Apart from the acquisition of MySQL the event also saw the announcement on
the acquisition of Innotek, a German based supplier of open source virtual
software called VirtualBox, which will extend Sun's xVM platform onto the
desktop, strengthening itself in the virtualization market.
Mobility and SOA
Axmark took the developers through the history of MySQL and innovation and role
of storage engines in Web applications. Innovation in open source could be small
but it could generate useful ideas, which would become a great revolution one
day or another. “MySQL has lots of such instances,” claimed Axmark.
While the day one was more focused on Web based applications, day too was
more on the mobility solutions and SOA with technical sessions from Oracle, SAP,
Nokia and Ericcson.
Both Oracle and SAP showcased their ability on SOA based solutions.
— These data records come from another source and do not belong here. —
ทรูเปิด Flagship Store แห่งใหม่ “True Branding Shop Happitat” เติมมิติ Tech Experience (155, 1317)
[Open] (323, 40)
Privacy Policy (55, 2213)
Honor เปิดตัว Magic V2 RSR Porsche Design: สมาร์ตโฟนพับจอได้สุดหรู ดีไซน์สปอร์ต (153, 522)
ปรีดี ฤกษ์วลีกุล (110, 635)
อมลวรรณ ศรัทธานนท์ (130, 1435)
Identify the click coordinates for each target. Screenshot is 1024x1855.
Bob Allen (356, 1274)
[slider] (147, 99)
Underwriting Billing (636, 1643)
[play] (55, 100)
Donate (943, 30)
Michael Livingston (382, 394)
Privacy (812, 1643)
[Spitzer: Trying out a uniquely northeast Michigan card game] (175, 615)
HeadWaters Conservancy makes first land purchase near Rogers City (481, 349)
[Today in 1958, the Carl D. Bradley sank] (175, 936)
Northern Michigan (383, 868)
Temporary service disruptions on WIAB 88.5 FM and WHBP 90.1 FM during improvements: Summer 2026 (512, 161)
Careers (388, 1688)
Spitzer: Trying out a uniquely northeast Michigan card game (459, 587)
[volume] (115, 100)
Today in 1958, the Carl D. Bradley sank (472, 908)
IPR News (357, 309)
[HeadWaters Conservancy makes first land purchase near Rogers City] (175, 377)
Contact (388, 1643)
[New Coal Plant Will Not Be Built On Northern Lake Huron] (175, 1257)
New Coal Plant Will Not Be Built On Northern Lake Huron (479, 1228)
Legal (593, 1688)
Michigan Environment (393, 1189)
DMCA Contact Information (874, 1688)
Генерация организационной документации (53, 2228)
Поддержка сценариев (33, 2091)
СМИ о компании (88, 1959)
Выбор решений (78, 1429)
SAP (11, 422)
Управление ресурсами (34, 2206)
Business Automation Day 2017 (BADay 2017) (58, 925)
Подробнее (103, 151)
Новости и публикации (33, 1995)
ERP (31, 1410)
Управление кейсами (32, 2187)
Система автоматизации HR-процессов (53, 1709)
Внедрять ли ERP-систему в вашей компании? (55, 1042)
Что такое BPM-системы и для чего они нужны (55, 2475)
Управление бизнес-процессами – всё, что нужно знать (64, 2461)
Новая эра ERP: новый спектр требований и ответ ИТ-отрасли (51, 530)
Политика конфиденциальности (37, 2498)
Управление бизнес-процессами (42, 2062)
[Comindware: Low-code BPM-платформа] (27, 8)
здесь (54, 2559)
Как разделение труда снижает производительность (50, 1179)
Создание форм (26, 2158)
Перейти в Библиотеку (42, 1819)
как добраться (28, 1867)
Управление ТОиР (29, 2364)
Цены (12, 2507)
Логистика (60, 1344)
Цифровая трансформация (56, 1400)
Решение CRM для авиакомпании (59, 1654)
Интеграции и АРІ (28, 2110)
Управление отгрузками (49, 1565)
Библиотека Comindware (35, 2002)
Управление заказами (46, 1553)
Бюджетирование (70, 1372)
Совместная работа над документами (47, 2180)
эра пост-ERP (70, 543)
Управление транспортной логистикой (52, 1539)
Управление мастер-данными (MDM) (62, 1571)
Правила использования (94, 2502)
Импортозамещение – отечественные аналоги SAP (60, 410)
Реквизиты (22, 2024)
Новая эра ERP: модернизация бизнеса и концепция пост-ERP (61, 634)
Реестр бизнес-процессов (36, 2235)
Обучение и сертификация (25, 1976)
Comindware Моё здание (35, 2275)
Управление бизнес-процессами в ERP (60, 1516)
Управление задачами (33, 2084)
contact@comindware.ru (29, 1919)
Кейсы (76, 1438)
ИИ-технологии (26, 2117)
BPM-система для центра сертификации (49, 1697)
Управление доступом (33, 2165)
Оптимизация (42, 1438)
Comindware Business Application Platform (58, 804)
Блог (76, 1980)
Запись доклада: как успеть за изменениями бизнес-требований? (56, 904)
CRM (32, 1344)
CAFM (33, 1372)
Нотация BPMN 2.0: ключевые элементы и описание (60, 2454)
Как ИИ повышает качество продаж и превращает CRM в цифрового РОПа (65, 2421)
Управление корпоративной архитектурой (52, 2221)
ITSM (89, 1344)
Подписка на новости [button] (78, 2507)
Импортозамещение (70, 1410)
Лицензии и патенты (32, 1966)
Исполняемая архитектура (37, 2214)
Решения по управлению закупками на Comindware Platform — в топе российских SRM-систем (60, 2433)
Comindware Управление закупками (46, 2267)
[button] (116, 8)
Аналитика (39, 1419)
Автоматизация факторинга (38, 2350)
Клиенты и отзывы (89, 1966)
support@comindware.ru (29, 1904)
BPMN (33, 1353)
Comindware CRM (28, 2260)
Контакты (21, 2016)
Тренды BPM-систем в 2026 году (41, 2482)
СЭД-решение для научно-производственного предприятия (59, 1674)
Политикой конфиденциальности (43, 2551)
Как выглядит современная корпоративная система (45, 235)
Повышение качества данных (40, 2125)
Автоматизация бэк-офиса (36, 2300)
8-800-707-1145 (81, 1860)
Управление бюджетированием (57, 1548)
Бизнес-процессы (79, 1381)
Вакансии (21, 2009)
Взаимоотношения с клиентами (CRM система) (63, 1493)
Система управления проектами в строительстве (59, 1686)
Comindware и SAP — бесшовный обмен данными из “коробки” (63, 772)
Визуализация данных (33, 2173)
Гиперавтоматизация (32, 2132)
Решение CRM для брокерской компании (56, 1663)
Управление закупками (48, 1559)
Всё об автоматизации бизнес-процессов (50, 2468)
Though it
was nothing to do with the open source strategy of Sun Microsystems, which was
the key concept of the conference, both stressed the importance of SOA, which
has appealing allure for reducing costs and improving your company's agility and
also joining their community for building solutions on this SOA architecture.
Ericsson and Nokia sessions talked about effectively using the Java ME
platform for creating mobile-based applications. And the mobile vendors too
stressed developers to join their community for enjoying the fun of mobility
solutions.
Intel and AMD sessions separately debated on the performance of their
microprocessors in Solaris. AMD's session was on optimizing for Quadcore
Solaris systems based on AMD platform, while Intel's was on the Multicore
platform. The developers were urged to write optimized codes that would increase
the processors performance to the maximum.